Margo studied the front page of Variety for what felt like the millionth time that day. The picture was pretty nice, actually. Margo and Dane, surrounded by twinkling lights on the shimmering dance floor of the Cocoanut Grove, her head resting cozily on his shoulder, gazing up at him as though they were the only two people in the world. An awfully romantic scene, if you could ignore the poisonous words beside it:
Well, that was fast! Just days after his longtime paramour Diana Chesterfield’s mysterious disappearance was confirmed, faithless film fiend Dane Forrest found solace in the shapely arms of stunning starlet Margo Sterling. The shameless Sterling, who bears an uncanny resemblance to Miss Chesterfield, made a beeline for the “grieving” Mr. Forrest’s side, where the two shared an intimate dance that sent a ghoulish shiver down the spine of more than one concerned observer. Time will tell if the dilettante debutante can keep her cold little claws in the notoriously fickle star for more than, say … Nine Days’? Diana Chesterfield, if you’re reading this, come home soon!
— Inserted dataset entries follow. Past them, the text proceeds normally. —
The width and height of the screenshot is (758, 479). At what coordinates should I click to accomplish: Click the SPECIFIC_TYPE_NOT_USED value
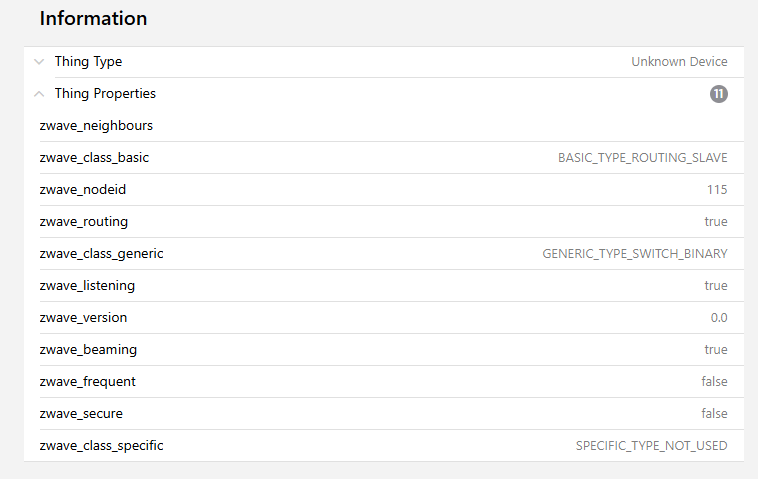coord(651,446)
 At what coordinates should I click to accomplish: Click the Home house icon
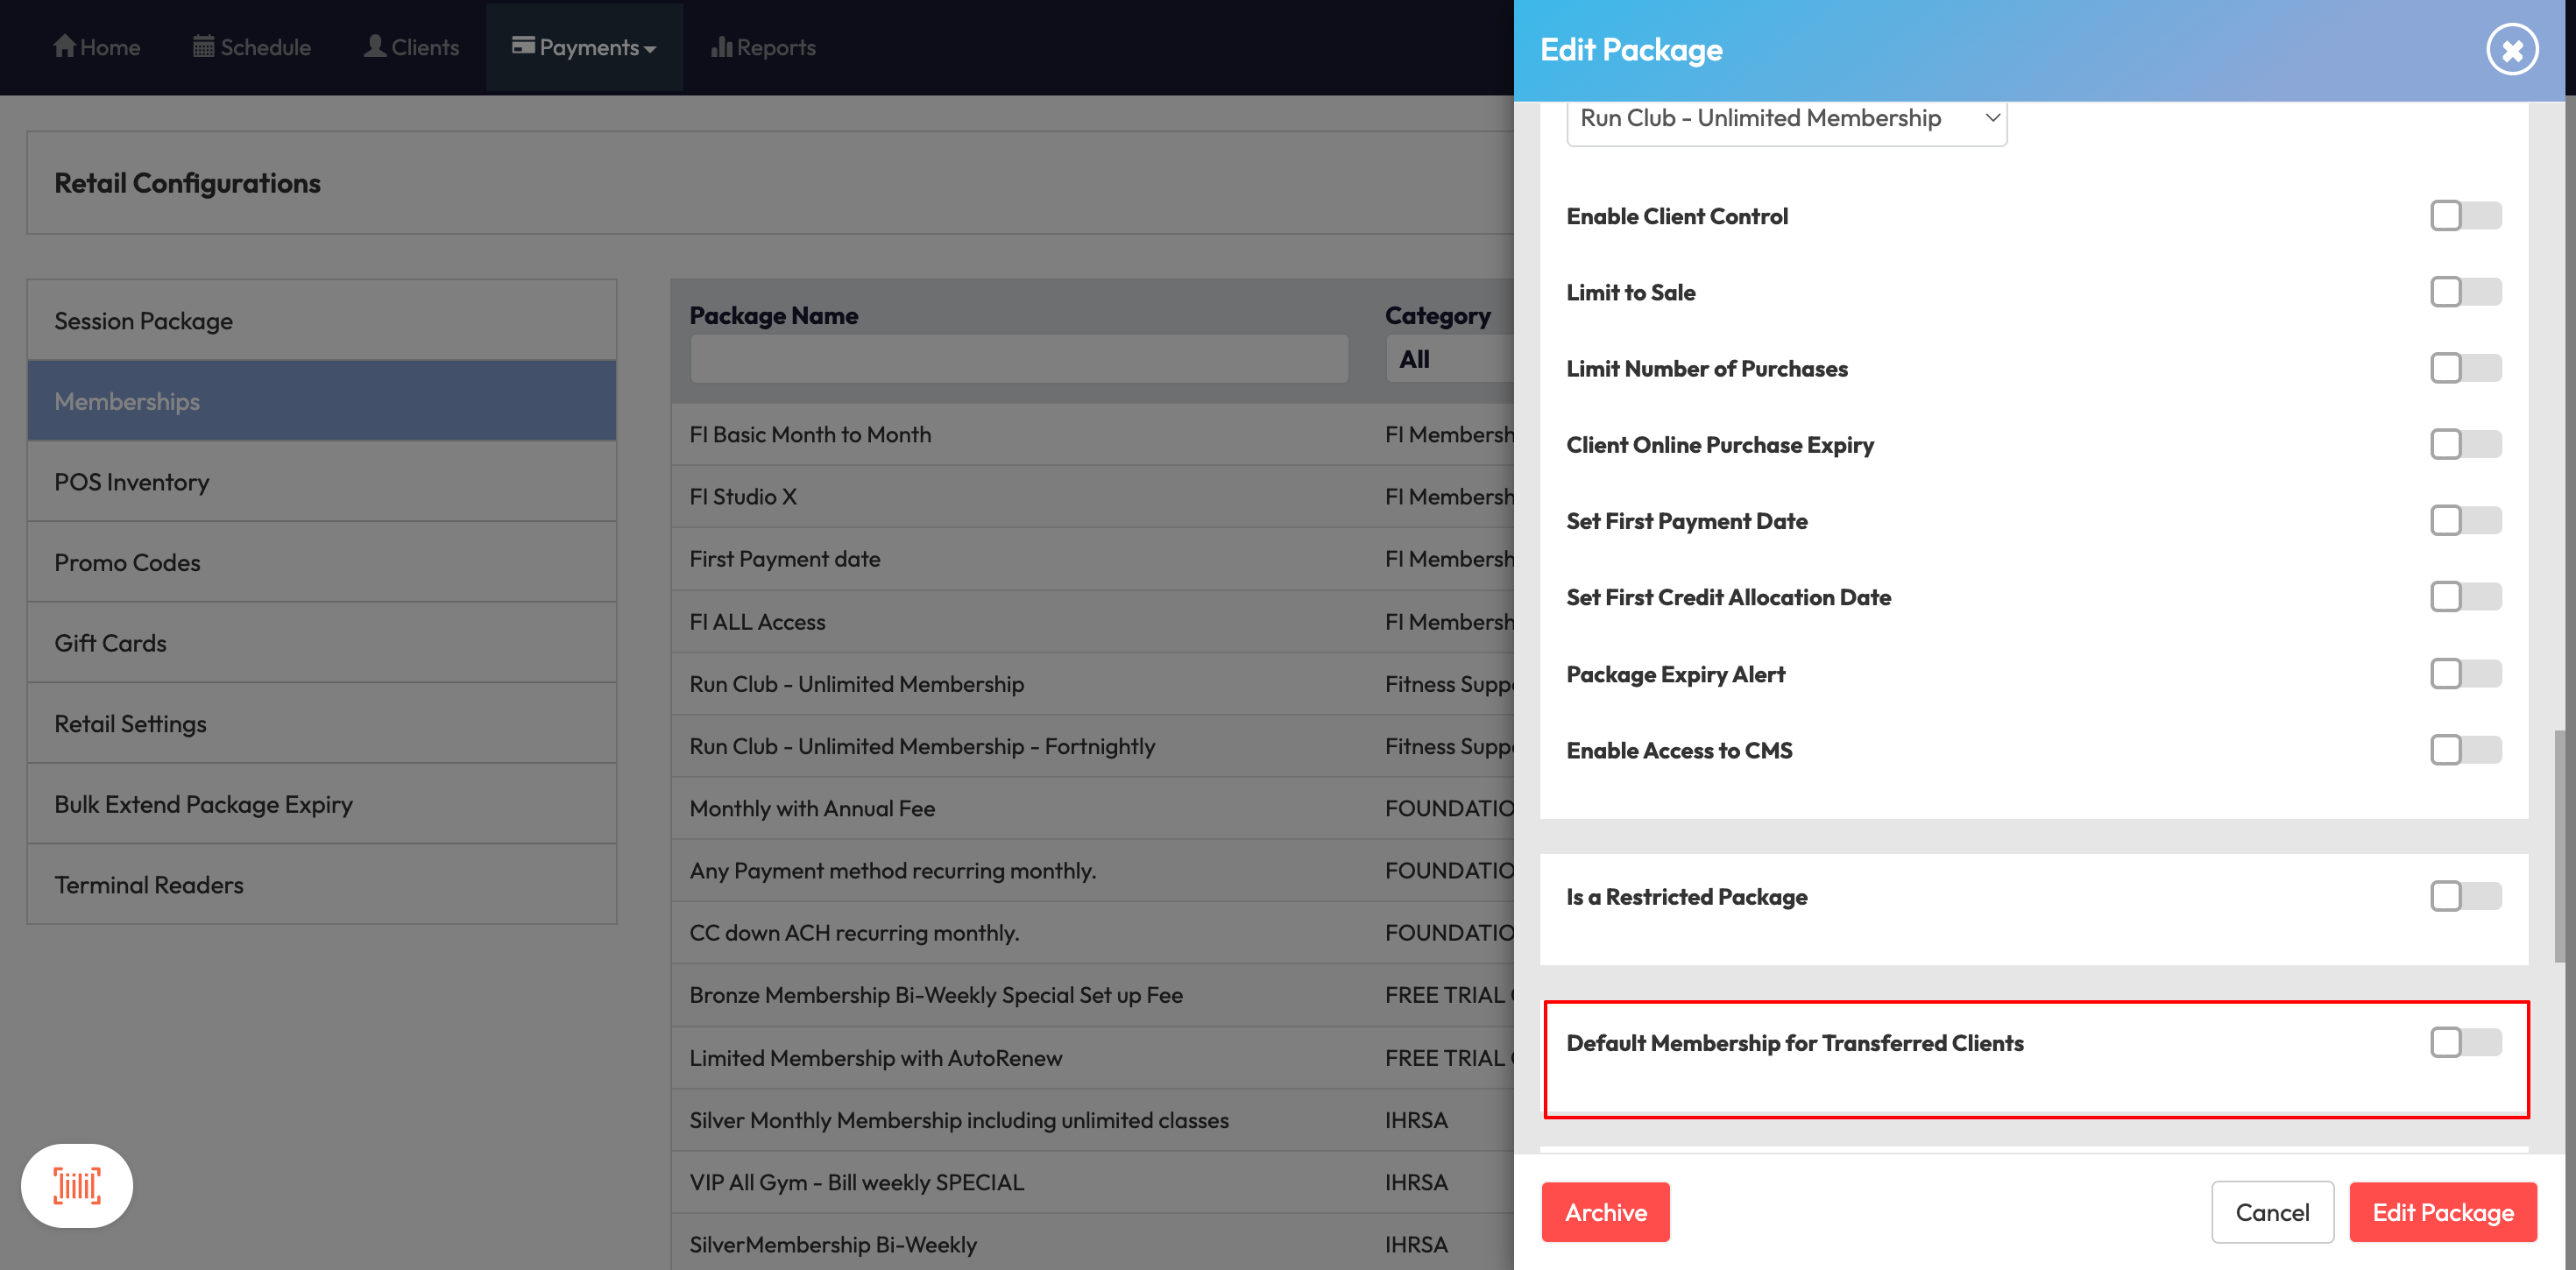pyautogui.click(x=64, y=46)
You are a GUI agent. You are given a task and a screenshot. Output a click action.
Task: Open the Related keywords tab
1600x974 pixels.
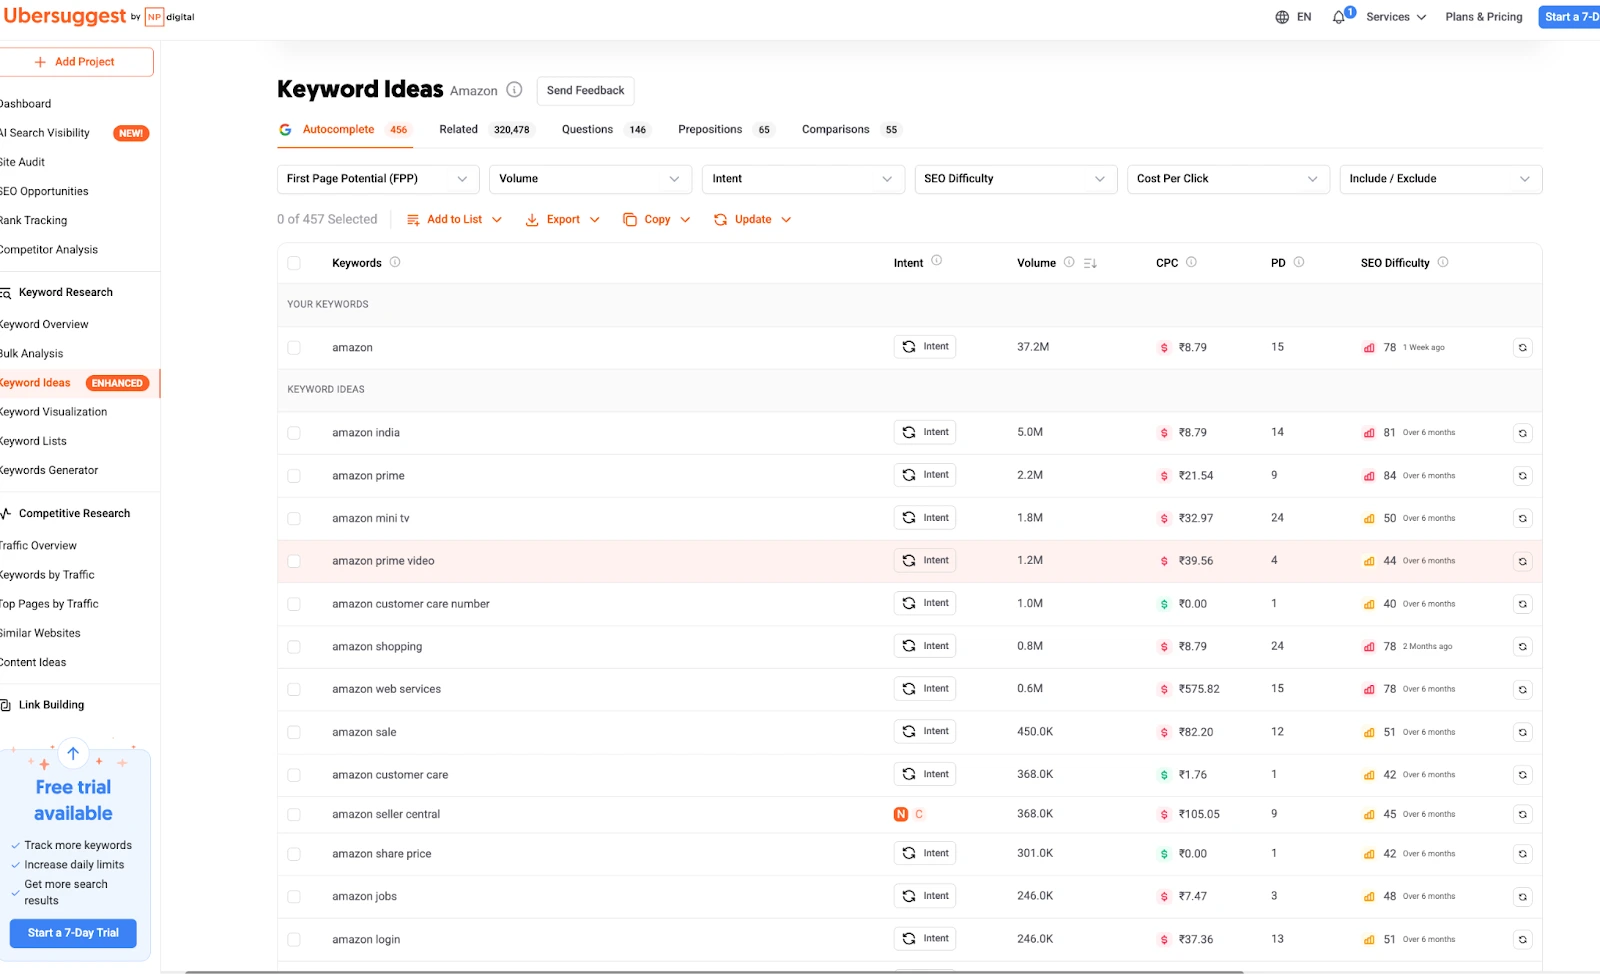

“Don’t tell me you’re reading that again?” Gabby, clad in her rehearsal leotard, stood at the open entrance of the bungalow. “Just throw it away.”
“It won’t help,” Margo said miserably. “I’ve practically committed it to memory.”
“Forget it.”
“ ‘The shameless Sterling’? ‘Her cold little claws’?” Margo swept the paper off the table. It landed on the floor with an unsatisfying rustle. “How could they be so mean?”
Gabby shrugged. “It’s their job.”
“Well, it’s a horrid job. Who wants to read that kind of sordid rubbish anyway?”
“Oh, Margo. Everyone.” Gabby came inside and lay across the sofa, arching her back like a languid cat. Her legs looked like matchsticks in their dark rehearsal tights. “Haven’t you heard the saying there’s no such thing as bad publicity?”